Surprise! He looks just like Pedro Pascal and his name Din Djarin. (Which, hilariously, Pascal himself accidentally revealed like two months ago, the scamp.) Mando's past was revealed in grand fashion by Moff Gideon (Giancarlo Esposito), season 1's ultimate big bad who seems to know everything except that "until nightfall" is an absurdly long time to let captives hang around when it's only like, 3 in the afternoon. The massive Wild West shootout on Navarro was The Mandalorian's fieriest set-piece so far, but things only took a turn for the emotional once the action moved into the sewers. Mando's clan is mostly gone, routed by the Empire after they jet-packed their way into the public eye back in episode 3, but The Armorer (Emily Swallow) stuck around to harvest all that sweet, sweet Beskar left behind. She gives Mando a sigil, the Mudhorn—ensuring that every day Din Djarin can proudly look to his armor and remember the time an alien rhinoceros just absolutely fucked his entire day up—and a new mission: Return Baby Yoda to his home planet, wherever that may be.

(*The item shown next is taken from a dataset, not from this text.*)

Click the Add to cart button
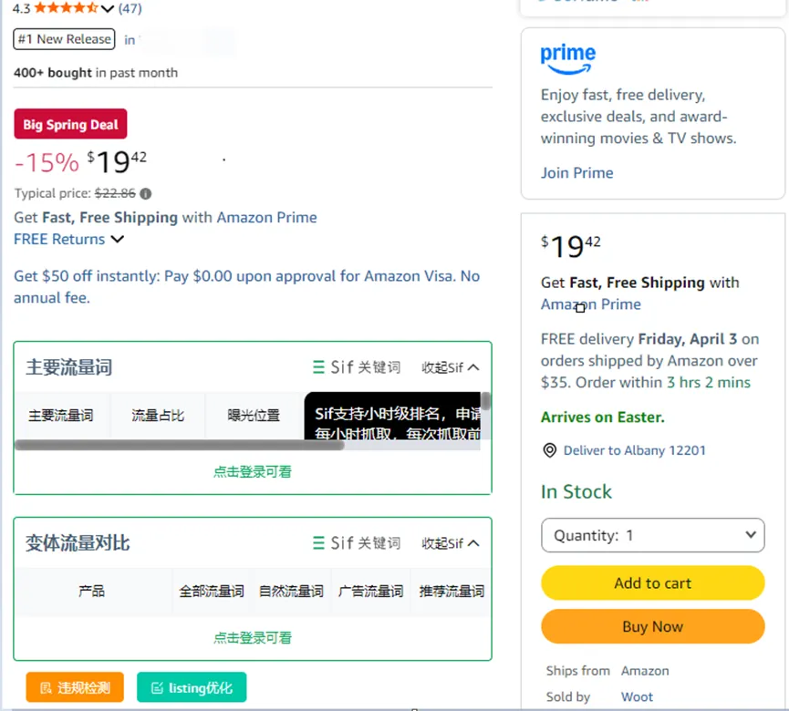Screen dimensions: 789x711 tap(652, 583)

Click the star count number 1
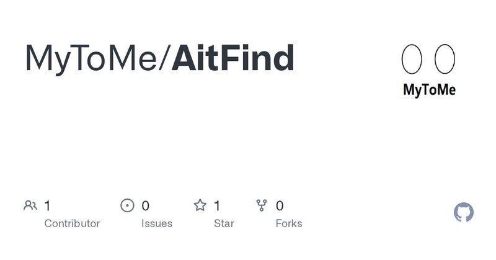point(218,205)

IG-11 (Waititi), reprogrammed to protect Baby Yoda at all costs, valiantly braves a lava river and activates his self-destruct protocol to kill a squad of Stormtroopers, clearing the way for Mando, Greef Karga (Carl Weathers), and Cara Dune (Gina Carano) to walk right into a TIE fighter attack courtesy of Moff Gideon. One genuinely thrilling jet-pack altercation later and Gideon's ship is in the dirt. Din Djarin and his beautiful green son blast off into the cosmos to find out how Baby Yodas are made, and we're set up for an already-greenlit season 2.

But first! "Redemption" ends on an image that got Dave Filoni fans a-screamin' and opened up a few dozen questions as we leave season 1 behind. Such as:

Is That a...Black Lightsaber?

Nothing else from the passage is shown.